Are happiness and empathy something worth giving up just to erase a few years from your face (only to have them, depressingly, return after it wears off)? I hope I don’t know anyone who answers that question yes.
5. Your Heart Can Sync With a Loved One’s
All those love songs are on to something: two hearts can beat as one. Watching a relative or friend walk over hot coals at a fire walking ritual, spectator’s hearts followed similar patterns as the firewalker.

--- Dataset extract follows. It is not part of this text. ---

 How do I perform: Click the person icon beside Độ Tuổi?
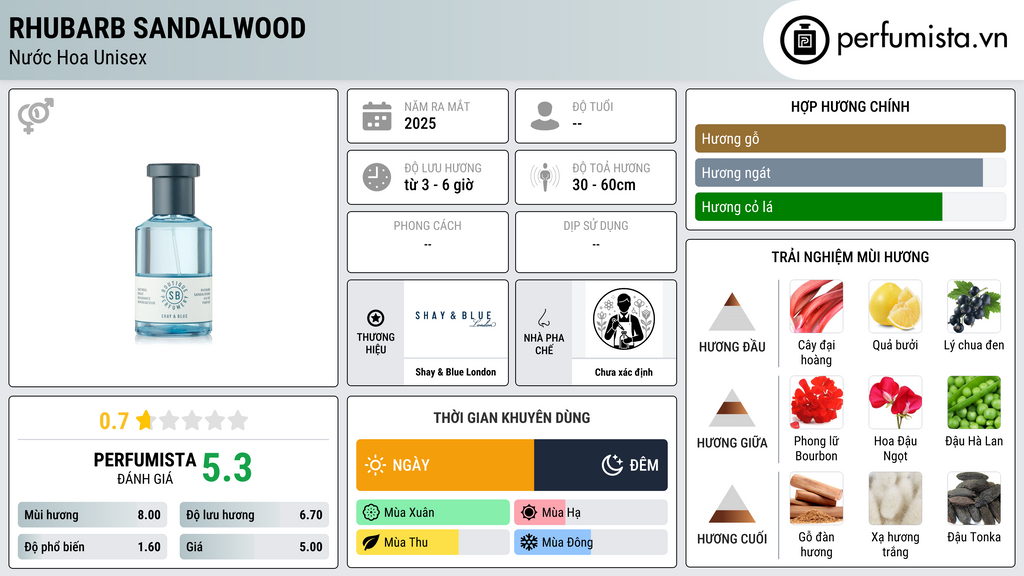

This phenomenon did not occur with audience members who were strangers.
“Anthropologists have long appreciated that ritual binds people together, but it is unclear how this bonding is achieved,” said Sosis, an anthropologist at the University of Connecticut…The discovery that people’s hearts can harmonize solely on visual or auditory information reinforces a law of nature.
This strikes me as so beautiful for reasons I cannot quite articulate.
6. Jaguar to Build C-X75 Hybrid Supercar
- Mixes internal combustion power with electric motors to achieve supercar performance and less than 99g/km CO2 emissions
- 0-60mph in less than 3 seconds
- 0-100mph in less than 6 seconds
- Top speed in excess of 200mph
- All-electric running range in excess of 50km
- only 250 will be built
- will cost between 700,000- 900,00 British pounds, which is a kind way of saying over a million American dollars
- undeniably, toe-curlingly sexy. Makes my old object of vehicular lust— the Fiskar Karma— seem like sloppy seconds and surprisingly affordable at a mere 80K.
7. Bill Murray As FDR: Star Signs On For ‘Hyde Park On The Hudson’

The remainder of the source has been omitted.